- RECORDS PROVIDED:
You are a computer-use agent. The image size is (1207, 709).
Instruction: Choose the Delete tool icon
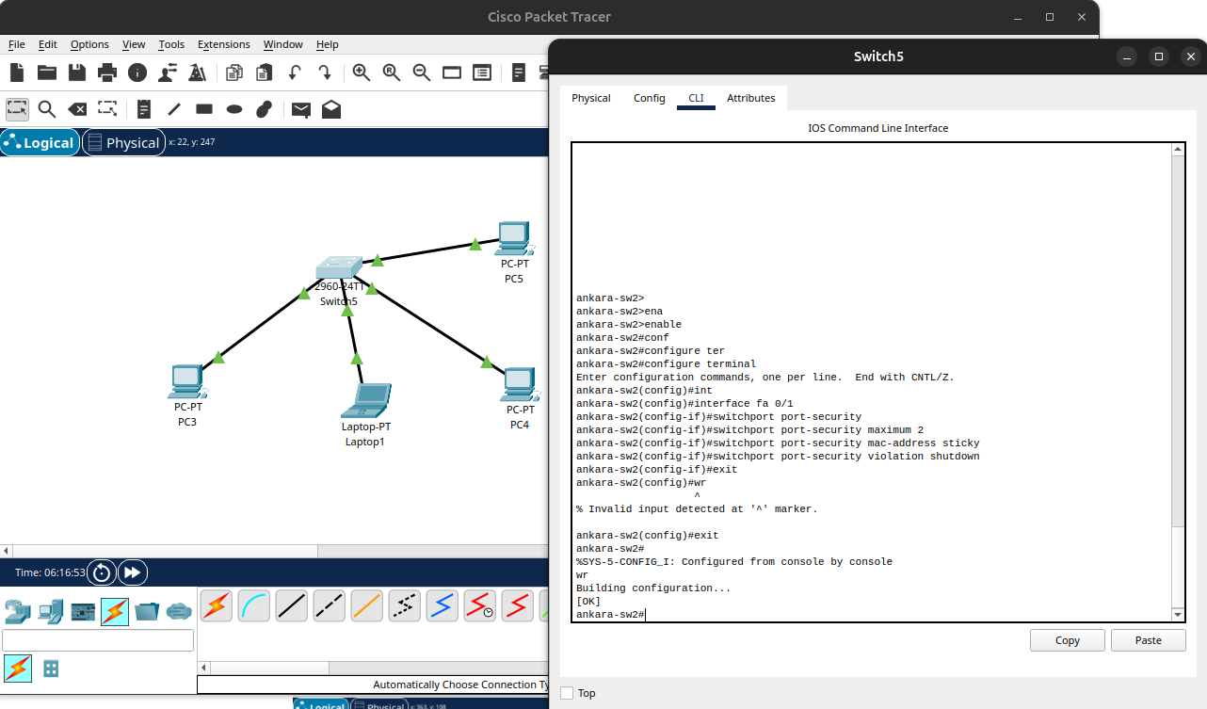tap(77, 109)
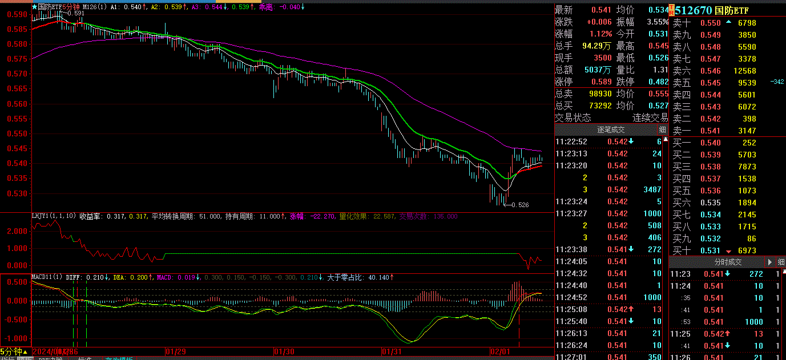Open the 细 detail button beside 分时成交

(x=780, y=262)
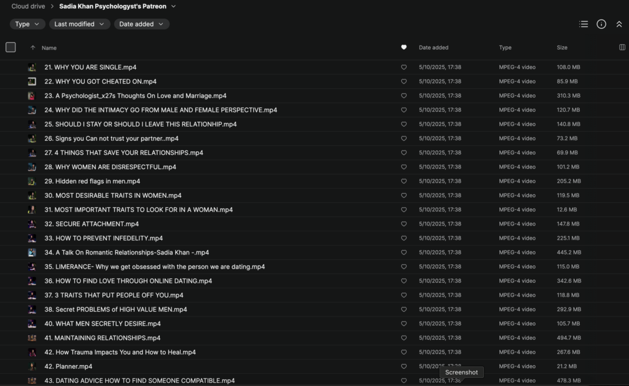
Task: Open the Date added filter dropdown
Action: tap(141, 24)
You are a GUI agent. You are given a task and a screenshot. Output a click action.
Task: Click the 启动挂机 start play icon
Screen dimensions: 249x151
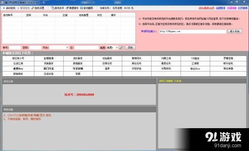[4, 8]
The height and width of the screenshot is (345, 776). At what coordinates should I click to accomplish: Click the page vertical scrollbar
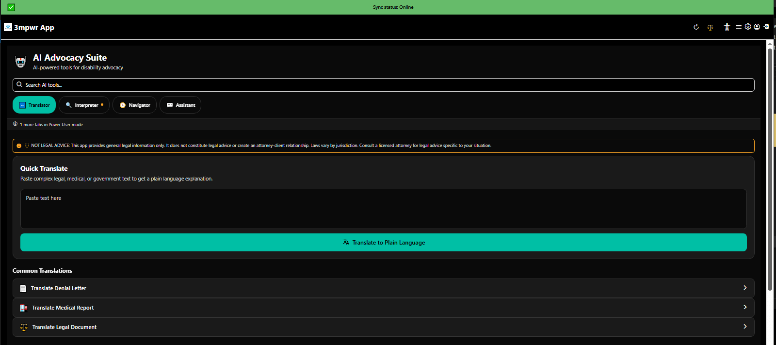click(770, 170)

- YOUR ASSIGNMENT: Reproduce precisely the lines of the entries above, from the one containing "You are a GUI" through the final one, both ends included, and omit the pictures.

- RESULT:
You are a GUI agent. You are given a task and a screenshot. Output a click action.
Task: Click the 启动挂机 start play icon
Screen dimensions: 249x151
[4, 8]
The height and width of the screenshot is (345, 776). At what coordinates should I click to accomplish: Click the page vertical scrollbar
click(770, 170)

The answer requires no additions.